I mean, I hope when God told Joshua to slay the Canaanites, I hope you don’t sharpen your sword and head off to the Middle East.  I hope when God tells Noah to build a giant ark, I hope I don’t drive by your house and see a giant construction in your driveway.  I mean… don’t we all understand this!  I hope also when the Book of Leviticus tells you to bring an unblemished sacrifice to the temple, and by the way, you shouldn’t even show up on Sunday, you ought to show up on Saturday and you shouldn’t be here in Houston, you should be in the Middle East doing it because that’s what the Book of Leviticus tells you to do.  I hope when you read those passages you basically say well, all that is from God, we can learn truths from all those things and although all Scripture is for us not all Scripture is directly about us.

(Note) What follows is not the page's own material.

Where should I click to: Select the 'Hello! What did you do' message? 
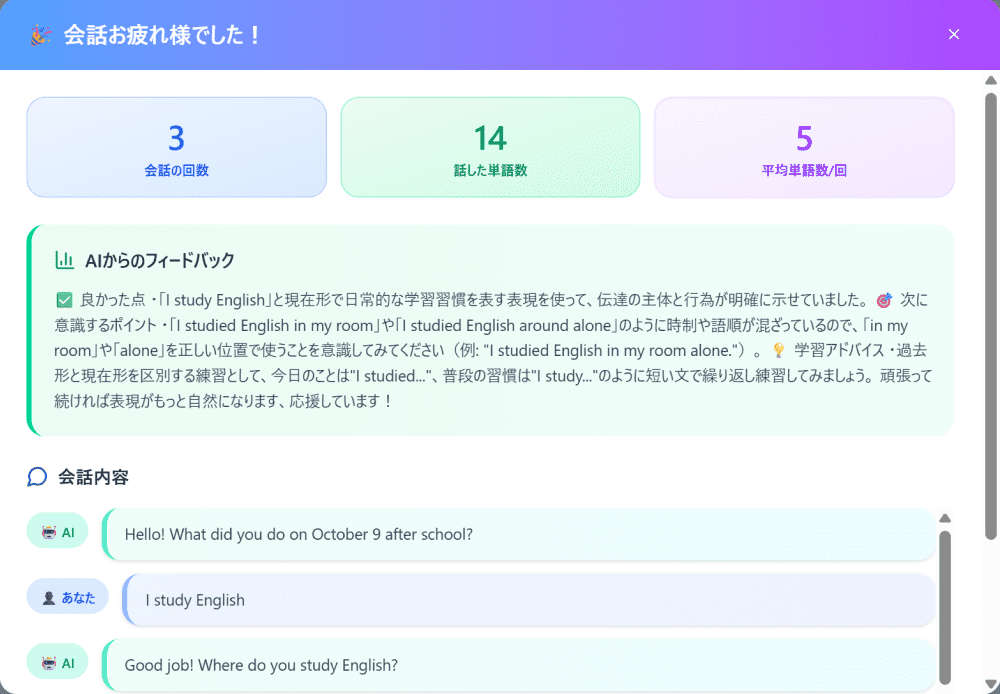pyautogui.click(x=518, y=534)
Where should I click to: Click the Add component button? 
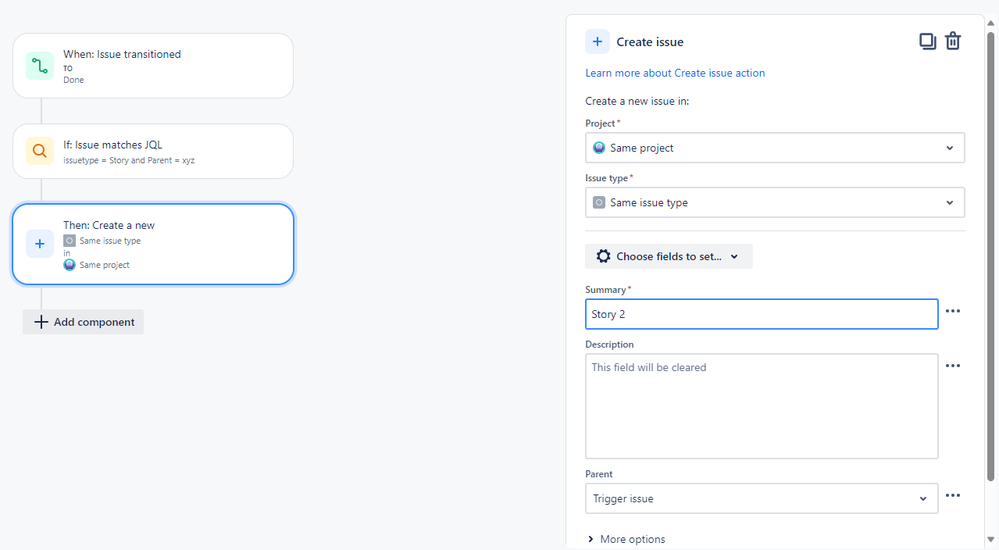84,322
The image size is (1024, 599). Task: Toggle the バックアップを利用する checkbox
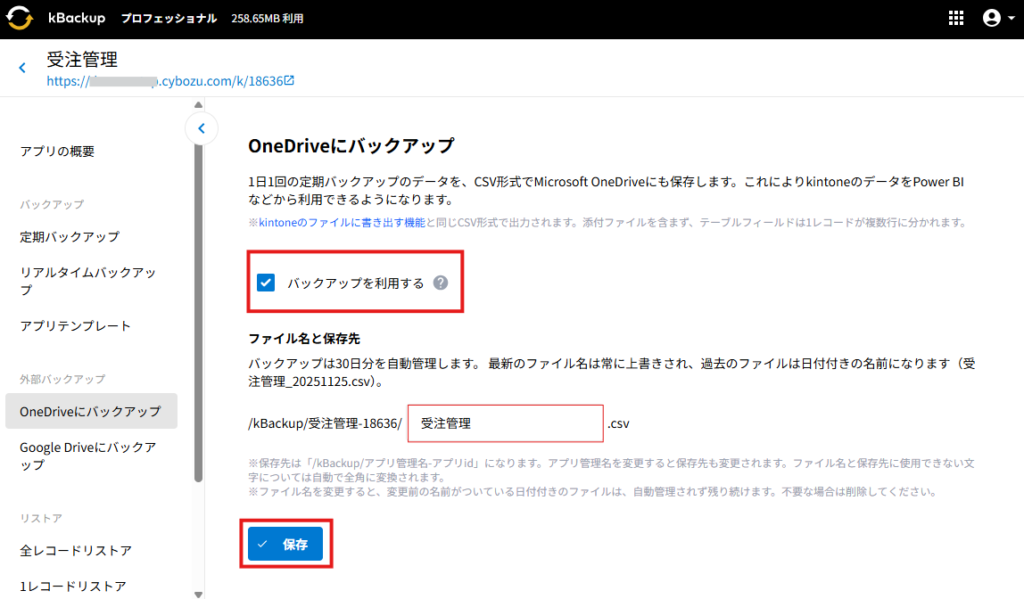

You do the same thing here in 1 Corinthians 14.  Yeah, Paul was writing at a time before “the perfect” came when the revelations in part were fully functioning and he gives rules for tongues, interpretation of tongues, prophecy, and those kinds of things but he’s talking about a forty-year period of time before the canon was shut, meaning you read 1 Corinthians 14 with that subject in mind.  Now you read 1 Corinthians 14 I guarantee you’re going to learn a lot of great stuff.  You’re going to learn about discernment because it says let two to three prophets prophesy at a time and let the others pass judgment on what it said.  There’s a great principle from there that you don’t just absorb everything anybody says but you filter it through the lens of God’s Word.  There’s a concept of discernment there that you can apply today.  It’ll say twice God is not a God of confusion and God is a God of order so you’ll read 1 Corinthians 14 and you’ll discover that God wants things done in an orderly systematic way in His church.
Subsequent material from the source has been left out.